The sensitivity analyses show that the prevalence of hypertension and the time horizon have the greatest impact on the model’s results. Sweden has a relatively low prevalence of hypertension (27%) and a well-developed health-care system, which means that many people with hypertension are already identified, which reduces the cost-effectiveness of adding screening. The time horizon in the baseline analysis was 20 years, and extending the horizon to 30 years improved the cost-effectiveness results somewhat (i.e., reduced the cost per QALY), though the cost remained above 1 million SEK per QALY.

The treatment of AMI and stroke has improved over time with improved survival, which also actually (relatively) reduces the value of screening and preventive treatment.

Further, most of the 170 newly identified persons had mild hypertension (grade 1), which can partly explain the high to very high cost per QALY from this screening programme. However, it should be noted that the health consequences considered from hypertension were limited to AMI and stroke. Should other consequences such as heart failure, renal failure, atrial fibrillation, cognitive impairment and dementia also be included, it is possible that the cost-effectiveness of the screening programme would be higher.

Limitation

The transition probabilities (stroke and AMI risks) were based on risk models from the US Framingham study, and despite being widely used, they may have drawbacks in terms of validity for the given health context in this study [20]. As in all modelling-based studies, some simplifications had to be made that may have had some impact on the results. For example, an individual who has had an AMI can later suffer from stroke or vice versa, which our model did not allow for. And we have assumed that there is no difference between the two treatment alternatives in long-term identification of additional hypertension patients.

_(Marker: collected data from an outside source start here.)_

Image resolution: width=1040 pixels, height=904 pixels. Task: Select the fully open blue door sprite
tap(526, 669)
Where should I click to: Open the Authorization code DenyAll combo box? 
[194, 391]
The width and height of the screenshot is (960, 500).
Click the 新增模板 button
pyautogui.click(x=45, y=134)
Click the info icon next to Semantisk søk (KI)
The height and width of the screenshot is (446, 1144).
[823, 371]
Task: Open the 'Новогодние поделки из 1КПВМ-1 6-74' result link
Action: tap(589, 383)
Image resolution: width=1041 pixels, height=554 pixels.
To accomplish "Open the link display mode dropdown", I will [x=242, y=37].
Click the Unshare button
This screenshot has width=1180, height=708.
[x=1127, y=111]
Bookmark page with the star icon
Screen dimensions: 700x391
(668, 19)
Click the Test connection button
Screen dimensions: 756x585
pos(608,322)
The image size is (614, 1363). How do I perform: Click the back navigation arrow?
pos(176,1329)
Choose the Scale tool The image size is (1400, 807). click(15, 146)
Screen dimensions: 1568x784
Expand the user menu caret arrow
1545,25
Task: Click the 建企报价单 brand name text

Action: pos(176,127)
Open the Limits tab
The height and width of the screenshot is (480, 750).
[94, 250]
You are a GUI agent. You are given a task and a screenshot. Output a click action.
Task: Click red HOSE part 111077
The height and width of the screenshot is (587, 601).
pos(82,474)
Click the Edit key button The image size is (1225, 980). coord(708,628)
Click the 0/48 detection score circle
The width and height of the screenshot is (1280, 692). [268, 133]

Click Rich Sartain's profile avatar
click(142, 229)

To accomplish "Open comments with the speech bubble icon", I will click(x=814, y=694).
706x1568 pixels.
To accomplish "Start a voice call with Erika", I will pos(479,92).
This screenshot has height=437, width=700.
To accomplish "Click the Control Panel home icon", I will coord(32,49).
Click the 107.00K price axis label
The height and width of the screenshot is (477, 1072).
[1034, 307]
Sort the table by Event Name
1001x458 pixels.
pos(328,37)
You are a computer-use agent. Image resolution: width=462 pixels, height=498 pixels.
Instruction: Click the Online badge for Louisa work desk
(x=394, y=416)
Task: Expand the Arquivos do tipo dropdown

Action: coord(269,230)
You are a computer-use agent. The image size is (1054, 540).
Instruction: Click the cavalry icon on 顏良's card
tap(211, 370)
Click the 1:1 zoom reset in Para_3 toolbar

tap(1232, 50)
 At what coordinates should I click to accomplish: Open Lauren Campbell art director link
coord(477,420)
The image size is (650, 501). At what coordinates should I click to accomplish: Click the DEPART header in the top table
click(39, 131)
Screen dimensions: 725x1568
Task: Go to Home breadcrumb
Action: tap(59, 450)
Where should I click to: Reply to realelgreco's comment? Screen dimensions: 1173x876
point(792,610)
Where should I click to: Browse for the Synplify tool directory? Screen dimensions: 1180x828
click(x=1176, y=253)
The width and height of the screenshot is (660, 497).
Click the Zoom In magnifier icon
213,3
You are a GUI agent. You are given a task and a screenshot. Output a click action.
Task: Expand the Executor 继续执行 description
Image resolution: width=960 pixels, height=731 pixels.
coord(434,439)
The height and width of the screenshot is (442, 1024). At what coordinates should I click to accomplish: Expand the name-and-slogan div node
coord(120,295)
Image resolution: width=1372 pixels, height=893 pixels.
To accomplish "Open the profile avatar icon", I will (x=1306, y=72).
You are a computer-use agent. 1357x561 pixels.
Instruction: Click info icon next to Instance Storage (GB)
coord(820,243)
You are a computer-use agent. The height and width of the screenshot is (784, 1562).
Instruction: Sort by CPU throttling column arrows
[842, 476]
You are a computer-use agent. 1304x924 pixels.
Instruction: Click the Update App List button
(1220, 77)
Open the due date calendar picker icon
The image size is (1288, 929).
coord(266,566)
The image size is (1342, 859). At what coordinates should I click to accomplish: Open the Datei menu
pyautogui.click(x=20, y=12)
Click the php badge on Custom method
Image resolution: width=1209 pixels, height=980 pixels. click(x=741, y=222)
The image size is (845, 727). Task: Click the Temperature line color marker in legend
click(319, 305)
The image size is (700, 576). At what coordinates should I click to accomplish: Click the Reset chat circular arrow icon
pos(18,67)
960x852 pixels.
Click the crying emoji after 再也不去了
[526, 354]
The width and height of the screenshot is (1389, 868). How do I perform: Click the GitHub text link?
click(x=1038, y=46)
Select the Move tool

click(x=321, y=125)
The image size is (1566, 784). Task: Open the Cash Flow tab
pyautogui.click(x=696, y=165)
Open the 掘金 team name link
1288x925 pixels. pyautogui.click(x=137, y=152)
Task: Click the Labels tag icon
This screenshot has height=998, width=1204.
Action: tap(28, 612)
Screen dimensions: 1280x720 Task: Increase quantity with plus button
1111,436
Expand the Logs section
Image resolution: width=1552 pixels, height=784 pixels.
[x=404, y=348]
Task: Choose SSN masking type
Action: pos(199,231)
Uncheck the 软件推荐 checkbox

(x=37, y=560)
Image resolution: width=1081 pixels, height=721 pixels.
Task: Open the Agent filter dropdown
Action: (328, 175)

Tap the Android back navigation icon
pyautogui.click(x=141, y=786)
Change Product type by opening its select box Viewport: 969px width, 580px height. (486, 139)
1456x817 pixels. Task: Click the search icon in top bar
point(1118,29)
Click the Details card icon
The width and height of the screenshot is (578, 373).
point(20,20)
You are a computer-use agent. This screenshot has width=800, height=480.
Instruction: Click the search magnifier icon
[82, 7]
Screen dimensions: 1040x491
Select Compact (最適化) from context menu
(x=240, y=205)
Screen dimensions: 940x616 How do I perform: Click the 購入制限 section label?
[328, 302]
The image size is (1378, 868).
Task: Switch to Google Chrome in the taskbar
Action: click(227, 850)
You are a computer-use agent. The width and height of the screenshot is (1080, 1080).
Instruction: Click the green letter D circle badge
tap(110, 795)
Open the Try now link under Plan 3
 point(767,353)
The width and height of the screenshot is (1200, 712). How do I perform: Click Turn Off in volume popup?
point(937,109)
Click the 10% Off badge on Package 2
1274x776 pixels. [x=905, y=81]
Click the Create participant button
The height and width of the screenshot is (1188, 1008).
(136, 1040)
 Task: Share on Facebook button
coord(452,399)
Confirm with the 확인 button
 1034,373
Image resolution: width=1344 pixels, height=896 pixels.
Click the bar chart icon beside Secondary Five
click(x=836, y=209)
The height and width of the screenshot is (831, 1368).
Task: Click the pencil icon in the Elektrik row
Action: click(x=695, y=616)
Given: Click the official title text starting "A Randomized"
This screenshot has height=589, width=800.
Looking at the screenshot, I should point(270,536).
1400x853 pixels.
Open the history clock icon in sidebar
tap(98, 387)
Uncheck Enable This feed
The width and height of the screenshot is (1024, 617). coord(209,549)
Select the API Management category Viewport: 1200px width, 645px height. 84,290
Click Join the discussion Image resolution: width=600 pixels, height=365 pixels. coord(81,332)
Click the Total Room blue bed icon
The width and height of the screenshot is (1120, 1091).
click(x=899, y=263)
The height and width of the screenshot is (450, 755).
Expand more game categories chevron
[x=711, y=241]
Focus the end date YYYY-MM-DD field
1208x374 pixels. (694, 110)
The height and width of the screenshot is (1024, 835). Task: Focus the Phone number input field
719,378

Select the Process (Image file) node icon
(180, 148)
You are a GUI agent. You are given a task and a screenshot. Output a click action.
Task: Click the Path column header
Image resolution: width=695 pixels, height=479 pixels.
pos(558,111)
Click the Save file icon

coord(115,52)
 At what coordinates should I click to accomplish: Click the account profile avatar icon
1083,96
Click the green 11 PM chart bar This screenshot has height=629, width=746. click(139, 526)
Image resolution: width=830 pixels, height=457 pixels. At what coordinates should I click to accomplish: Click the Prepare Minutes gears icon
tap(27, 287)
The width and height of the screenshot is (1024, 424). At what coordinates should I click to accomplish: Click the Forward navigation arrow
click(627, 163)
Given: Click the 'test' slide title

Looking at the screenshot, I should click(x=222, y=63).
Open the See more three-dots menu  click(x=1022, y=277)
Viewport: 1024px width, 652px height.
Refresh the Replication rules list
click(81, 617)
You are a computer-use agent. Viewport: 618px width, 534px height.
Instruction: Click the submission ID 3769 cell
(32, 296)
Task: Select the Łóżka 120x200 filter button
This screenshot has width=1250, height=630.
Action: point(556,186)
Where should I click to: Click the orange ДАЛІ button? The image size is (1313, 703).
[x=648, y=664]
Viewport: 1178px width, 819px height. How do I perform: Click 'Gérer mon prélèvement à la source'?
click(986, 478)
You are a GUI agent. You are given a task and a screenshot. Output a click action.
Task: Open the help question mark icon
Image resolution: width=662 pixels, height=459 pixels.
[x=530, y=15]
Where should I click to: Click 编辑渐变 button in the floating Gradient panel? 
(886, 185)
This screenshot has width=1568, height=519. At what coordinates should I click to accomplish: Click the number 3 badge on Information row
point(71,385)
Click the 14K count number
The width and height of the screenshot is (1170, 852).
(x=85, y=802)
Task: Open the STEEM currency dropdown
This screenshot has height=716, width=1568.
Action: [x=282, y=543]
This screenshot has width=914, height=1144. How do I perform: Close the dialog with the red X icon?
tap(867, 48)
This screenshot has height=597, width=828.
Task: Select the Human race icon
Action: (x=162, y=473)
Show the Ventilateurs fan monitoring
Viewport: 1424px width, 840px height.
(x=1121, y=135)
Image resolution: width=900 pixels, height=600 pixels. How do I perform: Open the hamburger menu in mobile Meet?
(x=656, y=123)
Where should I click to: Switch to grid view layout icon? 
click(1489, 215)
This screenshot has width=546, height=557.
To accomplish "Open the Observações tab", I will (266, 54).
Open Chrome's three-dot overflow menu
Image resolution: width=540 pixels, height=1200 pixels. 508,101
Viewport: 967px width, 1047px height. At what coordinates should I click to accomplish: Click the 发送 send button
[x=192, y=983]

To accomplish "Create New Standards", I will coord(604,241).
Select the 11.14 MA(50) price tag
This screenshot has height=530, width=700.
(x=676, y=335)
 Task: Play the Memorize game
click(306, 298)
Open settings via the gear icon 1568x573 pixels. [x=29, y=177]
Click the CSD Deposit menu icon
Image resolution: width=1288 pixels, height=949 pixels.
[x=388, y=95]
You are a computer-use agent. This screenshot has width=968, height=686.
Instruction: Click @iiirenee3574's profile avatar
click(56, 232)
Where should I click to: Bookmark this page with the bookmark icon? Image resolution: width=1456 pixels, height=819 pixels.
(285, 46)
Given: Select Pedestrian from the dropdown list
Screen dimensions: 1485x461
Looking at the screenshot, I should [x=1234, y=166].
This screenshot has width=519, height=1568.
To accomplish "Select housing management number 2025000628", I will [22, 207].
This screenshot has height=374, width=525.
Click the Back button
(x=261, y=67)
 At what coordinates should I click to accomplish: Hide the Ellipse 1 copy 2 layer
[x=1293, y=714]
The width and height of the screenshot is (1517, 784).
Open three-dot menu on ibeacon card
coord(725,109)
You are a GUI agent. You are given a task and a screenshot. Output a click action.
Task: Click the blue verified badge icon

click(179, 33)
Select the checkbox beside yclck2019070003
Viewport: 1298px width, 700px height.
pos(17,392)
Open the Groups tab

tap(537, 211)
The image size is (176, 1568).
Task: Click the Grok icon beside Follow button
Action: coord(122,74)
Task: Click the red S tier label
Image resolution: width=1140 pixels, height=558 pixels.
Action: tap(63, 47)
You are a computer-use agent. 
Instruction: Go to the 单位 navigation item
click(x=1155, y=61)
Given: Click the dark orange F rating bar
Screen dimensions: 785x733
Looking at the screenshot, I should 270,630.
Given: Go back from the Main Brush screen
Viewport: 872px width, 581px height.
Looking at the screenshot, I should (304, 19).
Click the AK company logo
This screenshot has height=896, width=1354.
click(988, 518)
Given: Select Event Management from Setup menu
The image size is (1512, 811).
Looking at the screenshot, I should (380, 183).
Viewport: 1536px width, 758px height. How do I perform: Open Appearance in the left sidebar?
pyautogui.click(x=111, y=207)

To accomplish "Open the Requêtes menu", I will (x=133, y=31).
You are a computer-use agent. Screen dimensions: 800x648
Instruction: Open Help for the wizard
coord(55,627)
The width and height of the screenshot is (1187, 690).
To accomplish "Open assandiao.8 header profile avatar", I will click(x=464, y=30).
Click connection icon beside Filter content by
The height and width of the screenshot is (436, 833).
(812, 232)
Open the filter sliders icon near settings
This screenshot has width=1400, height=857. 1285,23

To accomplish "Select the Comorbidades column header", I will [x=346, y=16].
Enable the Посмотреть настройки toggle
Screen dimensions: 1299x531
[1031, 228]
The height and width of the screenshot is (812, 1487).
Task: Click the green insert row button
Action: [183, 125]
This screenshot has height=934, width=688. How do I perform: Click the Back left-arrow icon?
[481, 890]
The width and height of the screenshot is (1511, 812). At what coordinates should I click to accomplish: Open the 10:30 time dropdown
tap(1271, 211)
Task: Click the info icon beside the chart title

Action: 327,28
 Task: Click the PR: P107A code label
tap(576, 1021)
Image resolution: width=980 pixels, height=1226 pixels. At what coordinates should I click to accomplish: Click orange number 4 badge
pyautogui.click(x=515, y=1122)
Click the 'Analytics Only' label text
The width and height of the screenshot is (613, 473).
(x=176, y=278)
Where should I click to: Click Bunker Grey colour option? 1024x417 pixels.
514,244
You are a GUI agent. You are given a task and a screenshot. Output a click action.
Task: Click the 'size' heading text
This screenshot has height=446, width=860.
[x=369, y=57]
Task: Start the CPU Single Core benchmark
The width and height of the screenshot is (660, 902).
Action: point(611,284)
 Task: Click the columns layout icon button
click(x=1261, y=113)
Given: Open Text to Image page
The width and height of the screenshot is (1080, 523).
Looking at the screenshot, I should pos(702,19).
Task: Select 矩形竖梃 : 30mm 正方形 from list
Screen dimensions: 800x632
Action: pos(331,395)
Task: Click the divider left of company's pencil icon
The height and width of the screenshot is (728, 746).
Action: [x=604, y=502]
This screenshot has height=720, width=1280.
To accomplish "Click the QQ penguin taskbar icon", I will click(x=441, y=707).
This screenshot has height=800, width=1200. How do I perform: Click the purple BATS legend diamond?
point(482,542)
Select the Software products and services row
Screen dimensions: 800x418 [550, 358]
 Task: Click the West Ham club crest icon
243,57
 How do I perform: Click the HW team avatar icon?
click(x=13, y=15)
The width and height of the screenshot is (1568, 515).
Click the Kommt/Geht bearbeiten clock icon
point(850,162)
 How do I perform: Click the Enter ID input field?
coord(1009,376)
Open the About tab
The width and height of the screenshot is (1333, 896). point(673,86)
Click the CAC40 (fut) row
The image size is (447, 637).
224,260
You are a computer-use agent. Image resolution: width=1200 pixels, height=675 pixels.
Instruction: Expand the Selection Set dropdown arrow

An additional limitation with Markov cohort models is that average costs per, e.g., stroke and AMI, are assigned for each case and do not necessarily represent the costs in this particular cohort of patients.

The outcome in the comparator arm is based on the assumption that 61 individuals (expected incidence 3%) of the 2025 would have had high blood pressure during a routine consultation in a primary care centre and were diagnosed with hypertension (46 true positive and 15 false positive) [17, 18]. This assumption is based on results from previous screening studies that 50% of those with high blood pressure are newly diagnosed, and that white-coat hypertension can account for up to 25–40% of those with hypertension [2, 19]. We have chosen 25% for white-coat hypertension so as not to overestimate the result.

In the data set for our health economic analysis, there are no people with diabetes (as the condition was an exclusion criterion) and no information on cholesterol. The calculations refer to a population without diabetes. The mean values of serum cholesterol for men (4.0) and women (3.2) were used [25].

Conclusions

Despite the success of a blood pressure screening programme in identifying a substantial number of true positive hypertension patients in an existing dental-care facility, the cost per QALY was 2.2 million SEK (€210,000), which is considered a high cost. The results thus suggest that adding blood pressure screening in the dental-care setting is not cost-effective.

Acknowledgments

The authors would like to thank the participants of the dental health and primary health clinics for their time and effort. They also send warm thoughts to Professor Björn Lindgren for his help with the design of the health economic analysis.